Tip Top Mountain was home to a silver, lead, and gold mine back in the late 1800's up through the early 1900's. The name of the mine changed a few times over the years as the mine switched hands, with the earliest name being Tip Top Silver Mine. Today you can still find the mines throughout the area, but many are unsafe to explore and the Forest Service has blocked many of the mine entrances. The top of Tip Top Mountain has a 360 degree picturesque view, with diverse scenery ranging from the sun-drenched desert landscape to the lush, and at times snow-capped mountains of the San Bernardino National Forest. Tip Top Mountain is just one of the many trails you can venture upon on what locals call, "the back way to Big Bear" and it truly is a gem. So, indulge yourself in the beautiful scenery, weather and trail systems this area provides.


Route Information

Technical Rating: (3-3)

Dirt road. Rutted, washes, or gulches. Water crossings up to 6" depth. Passable mud. Grades up to 10 degrees. Small rocks or holes. 4WD recommended but 2WD possible under good conditions and with adequate ground clearance and skill. No width problems for any normal vehicle. Vehicle passing spots frequently available if less than two vehicles wide.

Read more about our rating system


Tip Top Mountain offers some extraordinary views from the top, and if you decide to venture up, be ready for some fun and exciting wheeling! The out and back road to the top of Tip Top Mountain is very narrow and only big enough for one rig to travel up at a time in a single line formation. To make it to the top you will need 4WD and be in 4 Low and not afraid to drive on a narrow ledge with a stretch of rocky areas that you will need to drive up and over. Patience is a must as the rig in front makes its way up. There is a place to turn around in the middle of the trail if you lose your nerve, but this is the only place to turn around until you reach the top. Lockers are a plus on this trail but they are not a must. These trails traverse two different climate regions so please check the weather reports before setting out on your journey! Pioneertown area weather http://www.weather.com/weather/tenday/l/USCA0870:1:US Big Bear area weather http://www.weather.com/weather/tenday/l/Big+Bear+Lake+CA+92315:4:US#/!

Seasonal Information

Spring:Trail is usually dry unless there have been recent rain.
Summer:Trail is usually dry and dusty.
Fall:Trail could have snow in late Fall.
Winter:Trail could be impassable due to snow.

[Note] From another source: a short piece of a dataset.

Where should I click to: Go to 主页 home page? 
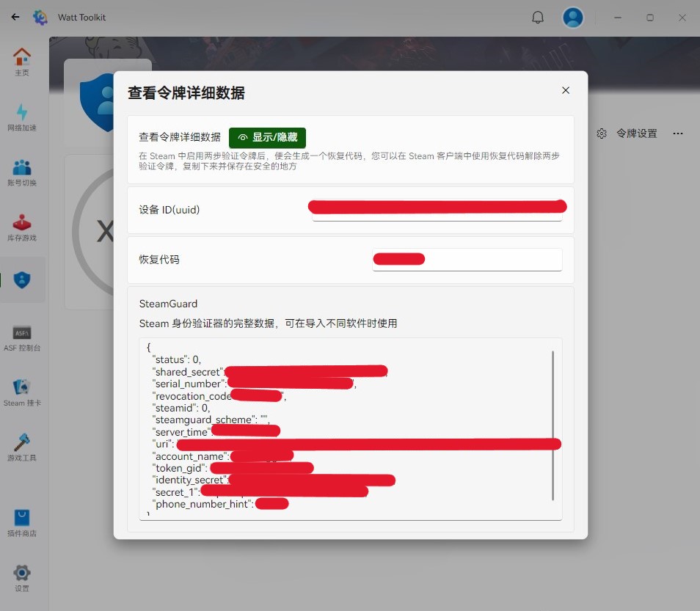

1. Tip Top Mountain TrailHead

Tip Top Mountains trailhead is located just off 2NO2, also called Burns Canyon Rd. Trail 2NO2 comes to a fork in the road where you can turn right off of 2NO2 and on to Tip Top Mountain trail 2N90. You will see a clear sign at the trailhead of Tip Top Mountain so you know you are in the right location. Shift into 4WD, and air your tires down here so you can get a little more traction as you work your way over rocks. Continue down a smooth dirt road until you reach the base of Tip Top Mountain's trail then the fun begins!

2. Rock Garden (0.35 mi)

We have made it to the first of many rock gardens along the way to the top of Tip Top Mountain. This is where airing down your tires comes in handy. The rocks are not very big, but can be a bit slippery and unstable. Watch as you bounce off and over rocks so you don't get to close to the edge of the trail. Although you have not worked your way up the trail very far, the drop off is still a good ways down.

3. Half Way Point (0.6 mi)

You have reached the half way point of the trail. You can turn around here if you do not want to continue to the top, or you can keep to the right of the trail and head all the way up. This spot is big enough for a few rigs to park side by side, and is a good point to take a break, have lunch or just enjoy the view before you hit the top. There is another trail off to the left side you can take from this point, the 2N90C, which is also an out-and-back trail. At this point along the trail there is a few options and a few short offshoots, each fun nonetheless, so pick one and enjoy the ride!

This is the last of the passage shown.